To do — The expected output is every entry that follows, reproduced exactly.

Stored data below:

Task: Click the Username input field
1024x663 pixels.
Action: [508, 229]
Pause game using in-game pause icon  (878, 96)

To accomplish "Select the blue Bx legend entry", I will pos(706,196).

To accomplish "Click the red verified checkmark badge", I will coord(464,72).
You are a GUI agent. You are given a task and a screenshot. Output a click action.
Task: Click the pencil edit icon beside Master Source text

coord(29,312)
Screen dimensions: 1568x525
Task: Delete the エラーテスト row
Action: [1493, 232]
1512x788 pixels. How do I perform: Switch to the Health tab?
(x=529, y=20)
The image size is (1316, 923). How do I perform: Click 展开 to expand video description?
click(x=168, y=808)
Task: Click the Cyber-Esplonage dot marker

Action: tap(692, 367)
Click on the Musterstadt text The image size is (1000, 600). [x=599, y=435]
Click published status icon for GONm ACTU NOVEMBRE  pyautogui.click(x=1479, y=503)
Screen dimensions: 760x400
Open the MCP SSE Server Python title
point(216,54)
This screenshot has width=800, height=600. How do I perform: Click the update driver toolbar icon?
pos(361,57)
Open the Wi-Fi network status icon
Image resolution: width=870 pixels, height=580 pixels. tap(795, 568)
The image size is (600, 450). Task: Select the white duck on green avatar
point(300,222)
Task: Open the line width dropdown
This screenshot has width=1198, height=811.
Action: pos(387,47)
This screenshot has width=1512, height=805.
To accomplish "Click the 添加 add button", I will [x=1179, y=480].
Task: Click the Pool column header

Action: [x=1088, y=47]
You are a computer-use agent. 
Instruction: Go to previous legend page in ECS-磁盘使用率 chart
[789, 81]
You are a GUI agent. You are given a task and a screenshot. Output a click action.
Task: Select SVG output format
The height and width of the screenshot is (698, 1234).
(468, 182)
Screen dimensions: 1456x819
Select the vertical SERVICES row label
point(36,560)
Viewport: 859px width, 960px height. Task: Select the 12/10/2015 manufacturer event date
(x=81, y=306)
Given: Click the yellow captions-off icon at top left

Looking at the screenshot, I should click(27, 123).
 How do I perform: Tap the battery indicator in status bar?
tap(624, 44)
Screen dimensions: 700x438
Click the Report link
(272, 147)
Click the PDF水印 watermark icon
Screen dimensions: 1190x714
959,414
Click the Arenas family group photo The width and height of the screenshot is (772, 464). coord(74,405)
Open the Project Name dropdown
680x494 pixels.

End of Stored data.

Output below —
Task: Click the Username input field
1024x663 pixels.
Action: [508, 229]
Pause game using in-game pause icon  (878, 96)

To accomplish "Select the blue Bx legend entry", I will pos(706,196).

To accomplish "Click the red verified checkmark badge", I will coord(464,72).
You are a GUI agent. You are given a task and a screenshot. Output a click action.
Task: Click the pencil edit icon beside Master Source text

coord(29,312)
Screen dimensions: 1568x525
Task: Delete the エラーテスト row
Action: [1493, 232]
1512x788 pixels. How do I perform: Switch to the Health tab?
(x=529, y=20)
The image size is (1316, 923). How do I perform: Click 展开 to expand video description?
click(x=168, y=808)
Task: Click the Cyber-Esplonage dot marker

Action: tap(692, 367)
Click on the Musterstadt text The image size is (1000, 600). [x=599, y=435]
Click published status icon for GONm ACTU NOVEMBRE  pyautogui.click(x=1479, y=503)
Screen dimensions: 760x400
Open the MCP SSE Server Python title
point(216,54)
This screenshot has width=800, height=600. How do I perform: Click the update driver toolbar icon?
pos(361,57)
Open the Wi-Fi network status icon
Image resolution: width=870 pixels, height=580 pixels. tap(795, 568)
The image size is (600, 450). Task: Select the white duck on green avatar
point(300,222)
Task: Open the line width dropdown
This screenshot has width=1198, height=811.
Action: pos(387,47)
This screenshot has width=1512, height=805.
To accomplish "Click the 添加 add button", I will [x=1179, y=480].
Task: Click the Pool column header

Action: [x=1088, y=47]
You are a computer-use agent. 
Instruction: Go to previous legend page in ECS-磁盘使用率 chart
[789, 81]
You are a GUI agent. You are given a task and a screenshot. Output a click action.
Task: Select SVG output format
The height and width of the screenshot is (698, 1234).
(468, 182)
Screen dimensions: 1456x819
Select the vertical SERVICES row label
point(36,560)
Viewport: 859px width, 960px height. Task: Select the 12/10/2015 manufacturer event date
(x=81, y=306)
Given: Click the yellow captions-off icon at top left

Looking at the screenshot, I should click(27, 123).
 How do I perform: Tap the battery indicator in status bar?
tap(624, 44)
Screen dimensions: 700x438
Click the Report link
(272, 147)
Click the PDF水印 watermark icon
Screen dimensions: 1190x714
959,414
Click the Arenas family group photo The width and height of the screenshot is (772, 464). coord(74,405)
Open the Project Name dropdown
680x494 pixels.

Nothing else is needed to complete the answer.